EXERCISE
Write out all the data again, exactly.

THE RECORDS
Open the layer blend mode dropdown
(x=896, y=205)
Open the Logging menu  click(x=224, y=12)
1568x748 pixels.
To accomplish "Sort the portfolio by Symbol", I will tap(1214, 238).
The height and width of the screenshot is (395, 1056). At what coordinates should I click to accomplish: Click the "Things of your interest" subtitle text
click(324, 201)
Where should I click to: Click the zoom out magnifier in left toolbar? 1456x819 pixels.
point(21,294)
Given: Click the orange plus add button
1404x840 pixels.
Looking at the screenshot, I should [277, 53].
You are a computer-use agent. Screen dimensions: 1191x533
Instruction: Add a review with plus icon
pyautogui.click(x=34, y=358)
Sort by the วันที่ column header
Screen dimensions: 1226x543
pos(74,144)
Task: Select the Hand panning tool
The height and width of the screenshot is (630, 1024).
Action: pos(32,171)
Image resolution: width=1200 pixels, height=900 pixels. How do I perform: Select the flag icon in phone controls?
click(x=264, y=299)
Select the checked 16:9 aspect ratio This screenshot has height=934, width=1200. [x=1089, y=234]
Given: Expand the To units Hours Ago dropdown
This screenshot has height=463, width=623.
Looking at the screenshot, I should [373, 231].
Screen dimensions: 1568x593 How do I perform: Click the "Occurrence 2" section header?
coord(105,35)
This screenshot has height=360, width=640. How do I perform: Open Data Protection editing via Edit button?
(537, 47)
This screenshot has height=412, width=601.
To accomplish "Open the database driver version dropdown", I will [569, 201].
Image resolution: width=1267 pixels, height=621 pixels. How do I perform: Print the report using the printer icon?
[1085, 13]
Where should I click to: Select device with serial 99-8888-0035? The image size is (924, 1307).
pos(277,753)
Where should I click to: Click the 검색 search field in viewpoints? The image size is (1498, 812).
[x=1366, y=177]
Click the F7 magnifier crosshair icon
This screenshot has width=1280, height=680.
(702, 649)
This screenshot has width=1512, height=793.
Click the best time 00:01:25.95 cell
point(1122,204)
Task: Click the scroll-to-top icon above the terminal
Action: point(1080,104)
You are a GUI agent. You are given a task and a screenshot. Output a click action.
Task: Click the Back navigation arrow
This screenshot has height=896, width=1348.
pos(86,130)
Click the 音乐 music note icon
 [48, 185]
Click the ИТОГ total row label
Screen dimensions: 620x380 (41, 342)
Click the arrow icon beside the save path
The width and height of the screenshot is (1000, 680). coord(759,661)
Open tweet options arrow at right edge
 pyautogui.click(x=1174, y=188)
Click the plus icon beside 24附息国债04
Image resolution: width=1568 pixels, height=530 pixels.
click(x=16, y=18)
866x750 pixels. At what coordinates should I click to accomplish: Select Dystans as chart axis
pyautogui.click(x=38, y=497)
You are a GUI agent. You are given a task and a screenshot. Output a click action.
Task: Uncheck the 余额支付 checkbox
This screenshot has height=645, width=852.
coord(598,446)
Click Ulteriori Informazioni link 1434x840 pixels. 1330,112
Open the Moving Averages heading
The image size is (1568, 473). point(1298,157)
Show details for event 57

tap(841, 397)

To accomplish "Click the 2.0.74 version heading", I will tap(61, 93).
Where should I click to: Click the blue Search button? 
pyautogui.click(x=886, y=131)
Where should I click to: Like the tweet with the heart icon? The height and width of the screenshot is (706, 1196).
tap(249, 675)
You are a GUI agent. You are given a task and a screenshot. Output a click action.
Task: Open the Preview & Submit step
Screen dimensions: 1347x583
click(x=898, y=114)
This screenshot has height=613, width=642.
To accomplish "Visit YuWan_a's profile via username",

ANSWER FOR THE TASK
Open the layer blend mode dropdown
(x=896, y=205)
Open the Logging menu  click(x=224, y=12)
1568x748 pixels.
To accomplish "Sort the portfolio by Symbol", I will tap(1214, 238).
The height and width of the screenshot is (395, 1056). At what coordinates should I click to accomplish: Click the "Things of your interest" subtitle text
click(324, 201)
Where should I click to: Click the zoom out magnifier in left toolbar? 1456x819 pixels.
point(21,294)
Given: Click the orange plus add button
1404x840 pixels.
Looking at the screenshot, I should [277, 53].
You are a computer-use agent. Screen dimensions: 1191x533
Instruction: Add a review with plus icon
pyautogui.click(x=34, y=358)
Sort by the วันที่ column header
Screen dimensions: 1226x543
pos(74,144)
Task: Select the Hand panning tool
The height and width of the screenshot is (630, 1024).
Action: pos(32,171)
Image resolution: width=1200 pixels, height=900 pixels. How do I perform: Select the flag icon in phone controls?
click(x=264, y=299)
Select the checked 16:9 aspect ratio This screenshot has height=934, width=1200. [x=1089, y=234]
Given: Expand the To units Hours Ago dropdown
This screenshot has height=463, width=623.
Looking at the screenshot, I should [373, 231].
Screen dimensions: 1568x593 How do I perform: Click the "Occurrence 2" section header?
coord(105,35)
This screenshot has height=360, width=640. How do I perform: Open Data Protection editing via Edit button?
(537, 47)
This screenshot has height=412, width=601.
To accomplish "Open the database driver version dropdown", I will [569, 201].
Image resolution: width=1267 pixels, height=621 pixels. How do I perform: Print the report using the printer icon?
[1085, 13]
Where should I click to: Select device with serial 99-8888-0035? The image size is (924, 1307).
pos(277,753)
Where should I click to: Click the 검색 search field in viewpoints? The image size is (1498, 812).
[x=1366, y=177]
Click the F7 magnifier crosshair icon
This screenshot has width=1280, height=680.
(702, 649)
This screenshot has width=1512, height=793.
Click the best time 00:01:25.95 cell
point(1122,204)
Task: Click the scroll-to-top icon above the terminal
Action: point(1080,104)
You are a GUI agent. You are given a task and a screenshot. Output a click action.
Task: Click the Back navigation arrow
This screenshot has height=896, width=1348.
pos(86,130)
Click the 音乐 music note icon
 [48, 185]
Click the ИТОГ total row label
Screen dimensions: 620x380 (41, 342)
Click the arrow icon beside the save path
The width and height of the screenshot is (1000, 680). coord(759,661)
Open tweet options arrow at right edge
 pyautogui.click(x=1174, y=188)
Click the plus icon beside 24附息国债04
Image resolution: width=1568 pixels, height=530 pixels.
click(x=16, y=18)
866x750 pixels. At what coordinates should I click to accomplish: Select Dystans as chart axis
pyautogui.click(x=38, y=497)
You are a GUI agent. You are given a task and a screenshot. Output a click action.
Task: Uncheck the 余额支付 checkbox
This screenshot has height=645, width=852.
coord(598,446)
Click Ulteriori Informazioni link 1434x840 pixels. 1330,112
Open the Moving Averages heading
The image size is (1568, 473). point(1298,157)
Show details for event 57

tap(841, 397)

To accomplish "Click the 2.0.74 version heading", I will tap(61, 93).
Where should I click to: Click the blue Search button? 
pyautogui.click(x=886, y=131)
Where should I click to: Like the tweet with the heart icon? The height and width of the screenshot is (706, 1196).
tap(249, 675)
You are a GUI agent. You are given a task and a screenshot. Output a click action.
Task: Open the Preview & Submit step
Screen dimensions: 1347x583
click(x=898, y=114)
This screenshot has height=613, width=642.
To accomplish "Visit YuWan_a's profile via username",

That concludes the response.